# EXERCISE DESCRIPTION
Would you copy the lines below exactly and omit the images?

▼

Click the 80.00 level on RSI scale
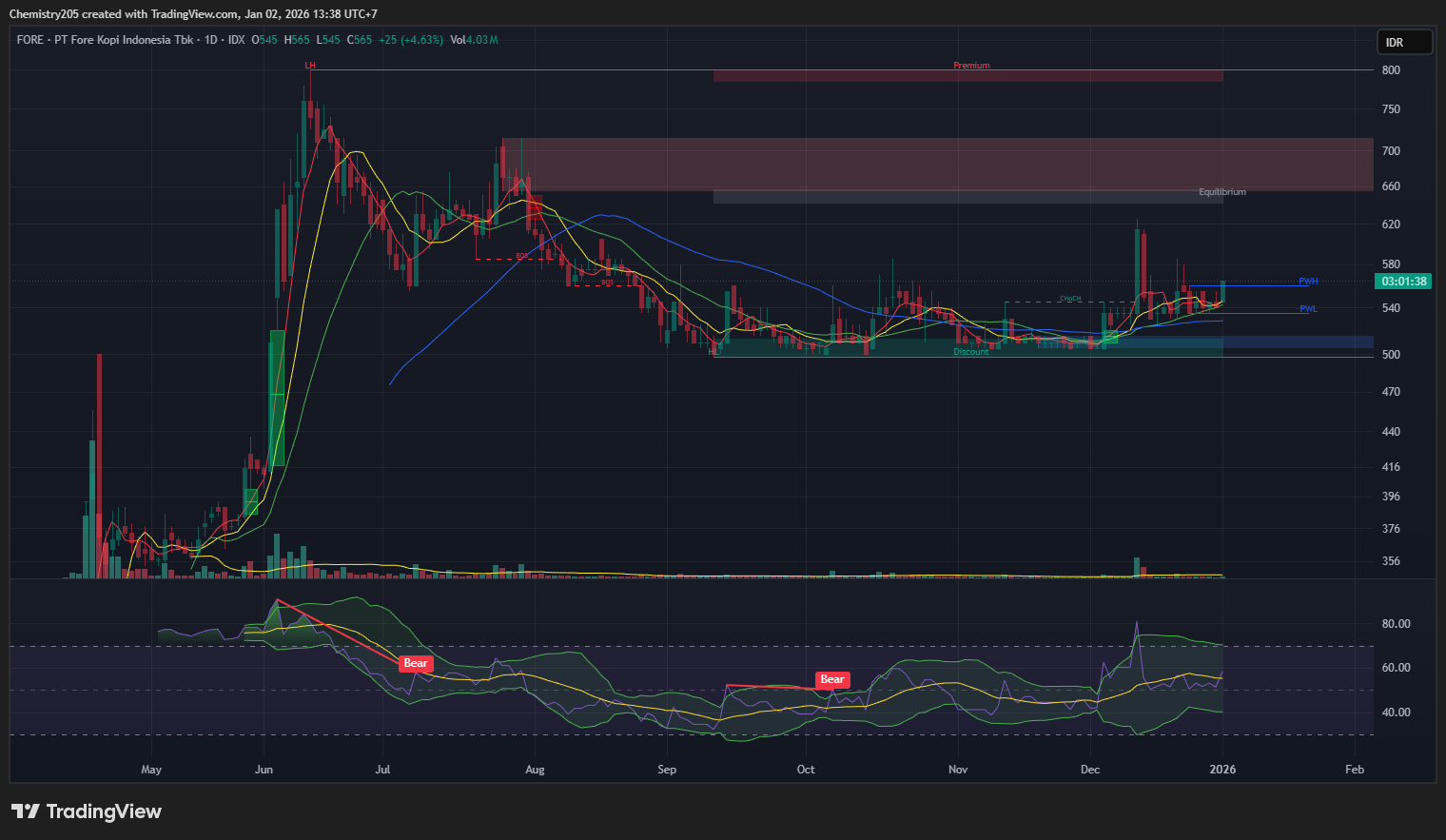This screenshot has height=840, width=1446. pyautogui.click(x=1396, y=624)
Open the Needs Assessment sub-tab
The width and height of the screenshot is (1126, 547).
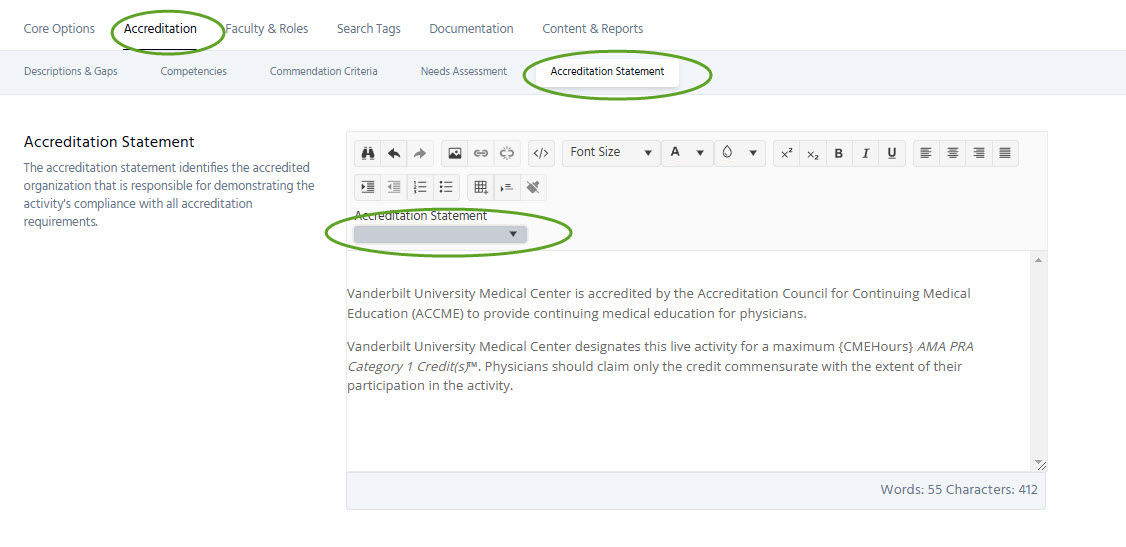(x=463, y=72)
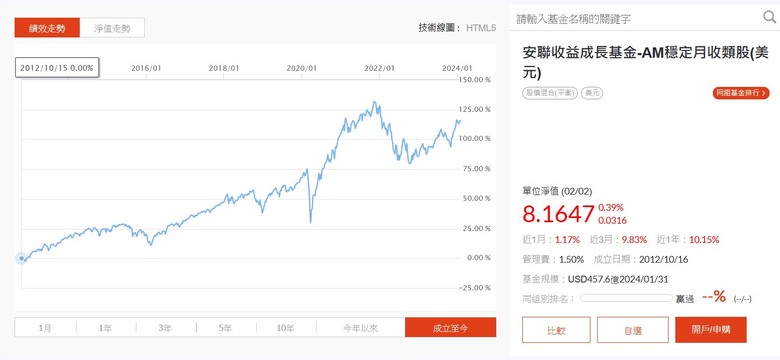
Task: Select the 3年 time range
Action: click(x=166, y=328)
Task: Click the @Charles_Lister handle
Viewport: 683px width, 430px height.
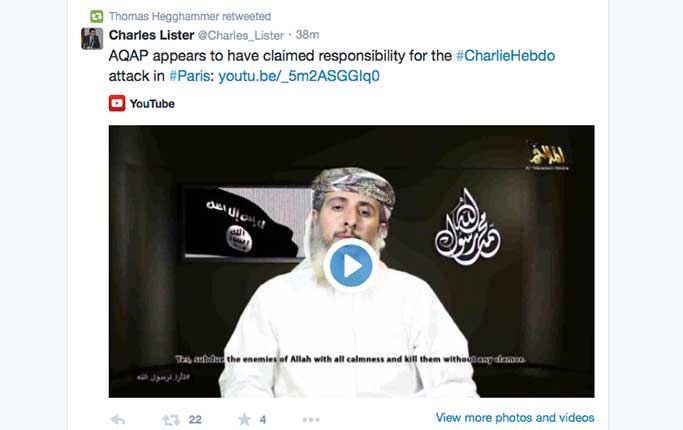Action: [x=241, y=35]
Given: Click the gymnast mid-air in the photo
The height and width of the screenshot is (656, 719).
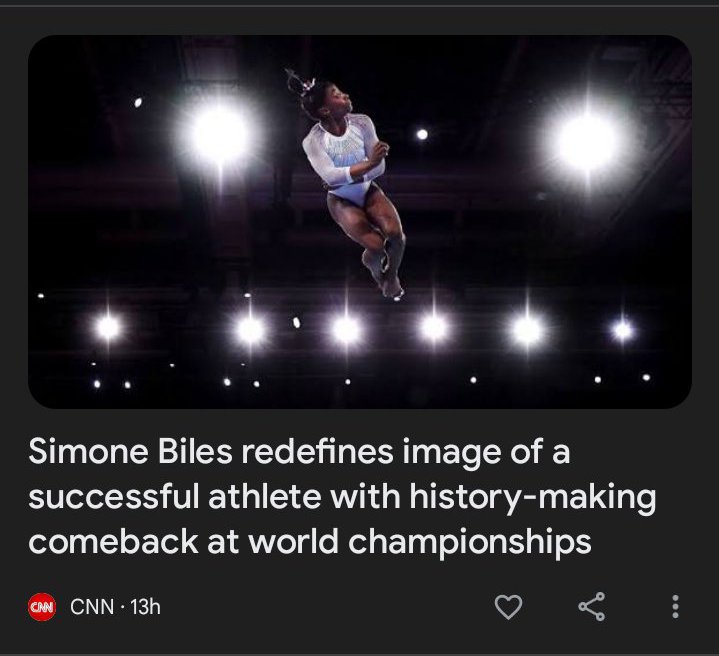Looking at the screenshot, I should (x=350, y=180).
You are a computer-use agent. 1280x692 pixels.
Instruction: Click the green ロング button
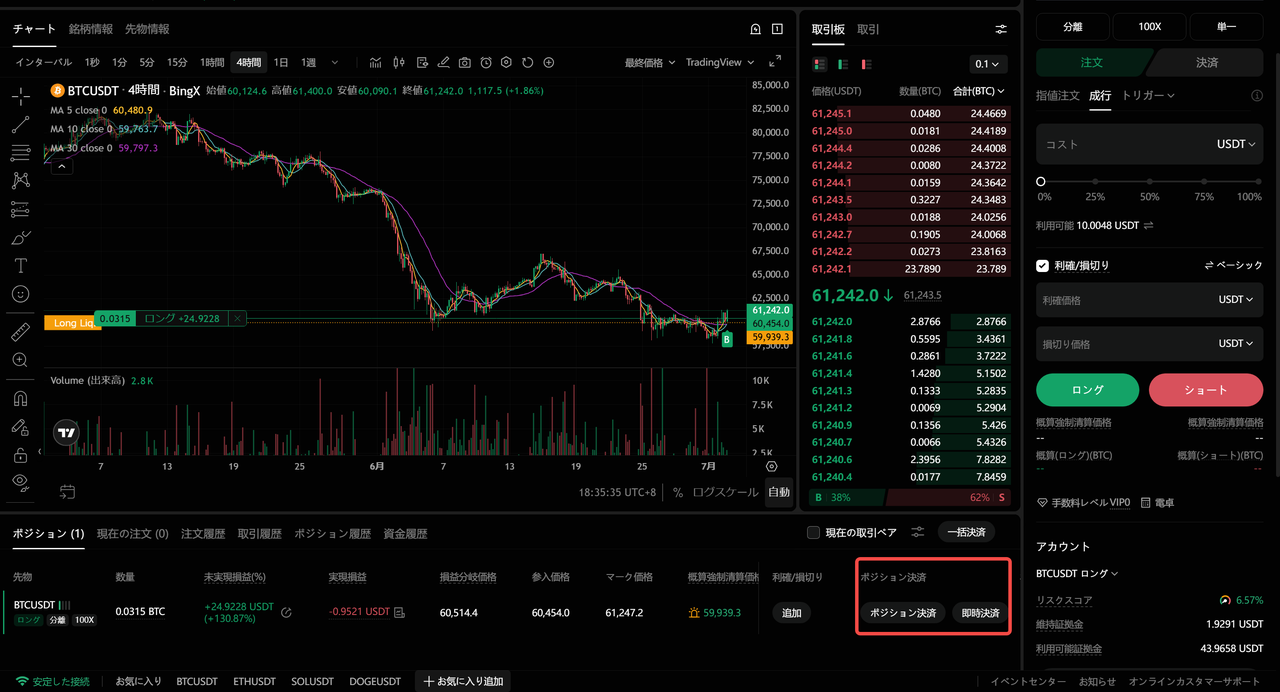[1087, 390]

▲

# ANSWER FOR THE TASK
Click the 80.00 level on RSI scale
This screenshot has height=840, width=1446. pyautogui.click(x=1396, y=624)
Open the Needs Assessment sub-tab
The width and height of the screenshot is (1126, 547).
(x=463, y=72)
Task: Select the 3年 time range
Action: click(x=166, y=328)
Task: Click the @Charles_Lister handle
Viewport: 683px width, 430px height.
Action: [x=241, y=35]
Given: Click the gymnast mid-air in the photo
The height and width of the screenshot is (656, 719).
Looking at the screenshot, I should (x=350, y=180).
You are a computer-use agent. 1280x692 pixels.
Instruction: Click the green ロング button
[1087, 390]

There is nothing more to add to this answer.